Copy out, without any change, the entries from the line containing "Turn off the" through the line containing "click(25, 450)", including both of those lines.

[Source records]
········
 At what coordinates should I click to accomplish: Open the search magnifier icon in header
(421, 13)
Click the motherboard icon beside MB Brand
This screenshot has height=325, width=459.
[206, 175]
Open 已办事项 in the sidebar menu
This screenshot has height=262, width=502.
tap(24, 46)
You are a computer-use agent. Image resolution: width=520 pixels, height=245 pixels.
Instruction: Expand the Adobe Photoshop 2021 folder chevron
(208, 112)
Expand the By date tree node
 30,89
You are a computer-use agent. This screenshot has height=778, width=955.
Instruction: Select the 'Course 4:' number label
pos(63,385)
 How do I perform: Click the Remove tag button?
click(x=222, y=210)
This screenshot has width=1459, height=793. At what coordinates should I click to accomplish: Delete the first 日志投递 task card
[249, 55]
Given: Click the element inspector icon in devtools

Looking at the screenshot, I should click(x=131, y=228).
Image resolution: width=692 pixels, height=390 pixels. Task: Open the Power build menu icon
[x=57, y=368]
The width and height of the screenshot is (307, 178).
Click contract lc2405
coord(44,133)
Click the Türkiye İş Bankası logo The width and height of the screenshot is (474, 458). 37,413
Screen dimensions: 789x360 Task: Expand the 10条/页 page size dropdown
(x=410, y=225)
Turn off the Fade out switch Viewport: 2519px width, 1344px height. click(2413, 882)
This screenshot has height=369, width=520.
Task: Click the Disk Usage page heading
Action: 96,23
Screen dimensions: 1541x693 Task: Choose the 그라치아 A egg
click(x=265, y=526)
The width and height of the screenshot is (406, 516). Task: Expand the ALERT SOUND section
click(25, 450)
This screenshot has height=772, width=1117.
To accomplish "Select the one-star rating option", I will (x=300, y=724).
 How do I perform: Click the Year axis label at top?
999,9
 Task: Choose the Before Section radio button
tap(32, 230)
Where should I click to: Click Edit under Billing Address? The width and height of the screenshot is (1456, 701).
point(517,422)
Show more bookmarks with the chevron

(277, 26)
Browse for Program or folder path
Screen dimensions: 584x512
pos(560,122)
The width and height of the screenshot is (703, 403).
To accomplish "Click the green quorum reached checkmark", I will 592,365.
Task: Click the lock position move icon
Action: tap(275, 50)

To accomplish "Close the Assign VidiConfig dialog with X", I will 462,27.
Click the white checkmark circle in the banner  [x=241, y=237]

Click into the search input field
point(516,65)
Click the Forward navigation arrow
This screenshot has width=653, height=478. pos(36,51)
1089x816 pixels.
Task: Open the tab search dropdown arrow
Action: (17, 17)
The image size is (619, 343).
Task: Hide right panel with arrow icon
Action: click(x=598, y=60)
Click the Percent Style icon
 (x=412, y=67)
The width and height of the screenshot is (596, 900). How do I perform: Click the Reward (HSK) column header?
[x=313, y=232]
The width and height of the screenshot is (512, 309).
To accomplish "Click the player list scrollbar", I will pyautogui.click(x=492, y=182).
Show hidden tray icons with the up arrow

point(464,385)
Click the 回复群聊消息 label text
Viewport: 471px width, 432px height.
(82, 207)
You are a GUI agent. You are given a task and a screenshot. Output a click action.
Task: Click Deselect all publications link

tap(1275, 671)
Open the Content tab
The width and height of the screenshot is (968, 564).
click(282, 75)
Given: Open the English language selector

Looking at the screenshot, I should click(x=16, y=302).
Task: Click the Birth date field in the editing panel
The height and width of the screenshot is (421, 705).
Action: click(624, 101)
········
Task solution:
Turn off the Fade out switch Viewport: 2519px width, 1344px height. click(2413, 882)
This screenshot has height=369, width=520.
Task: Click the Disk Usage page heading
Action: 96,23
Screen dimensions: 1541x693 Task: Choose the 그라치아 A egg
click(x=265, y=526)
The width and height of the screenshot is (406, 516). Task: Expand the ALERT SOUND section
click(25, 450)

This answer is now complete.